Authored by lebedev.ri on Nov 17 2021, 1:27 AM.

Details

Summary

If in addition to AVX512BW (that provides {k}<->{i8,i16} casts and i16 shuffles),
we have AVX512VBMI, which provides i8 shuffles, we are in an optimal situation.

Diff Detail

Event Timeline

lebedev.ri created this revision.Nov 17 2021, 1:27 AM
RKSimon added inline comments.Nov 19 2021, 1:59 AM
llvm/lib/Target/X86/X86TargetTransformInfo.cpp
3677

AVX512F will use (pretty awful) vXi32 shuffles: https://simd.godbolt.org/z/YYzjaf7Wh

lebedev.ri added inline comments.Nov 19 2021, 2:01 AM
llvm/lib/Target/X86/X86TargetTransformInfo.cpp
3677

Yes, those are pretty awful, i'm not sure if there's much hope for plain AVX512F,
we need AVX512BW or AVX512DQ for this i'd say.

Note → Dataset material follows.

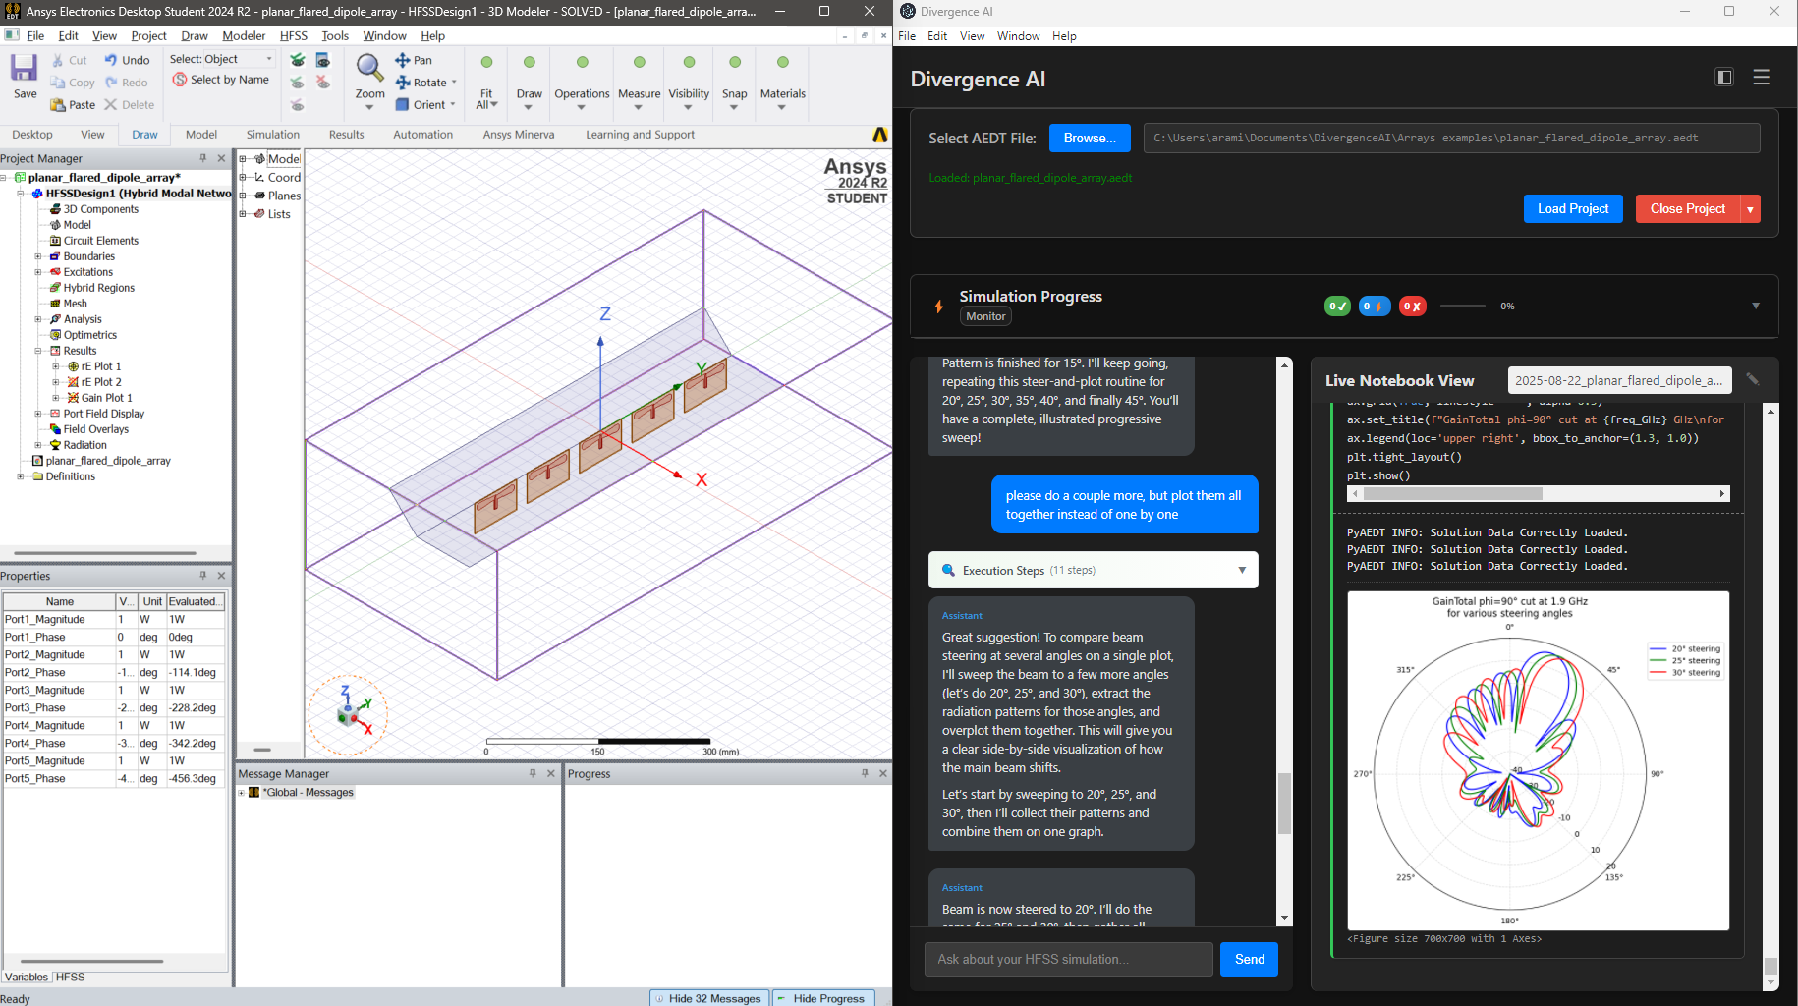
Task: Pin the Project Manager panel
Action: 203,158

RKSimon accepted this revision.Nov 19 2021, 2:35 AM

LGTM (VBMI)

llvm/lib/Target/X86/X86TargetTransformInfo.cpp
3677

Its probably worth adding them instead of scalarization bailout though.

This revision is now accepted and ready to land.Nov 19 2021, 2:35 AM

LGTM (VBMI)

Thank you for the review!

llvm/lib/Target/X86/X86TargetTransformInfo.cpp
3677

I mean, yes, it is just not obvious to me how to do that without hardcoding them.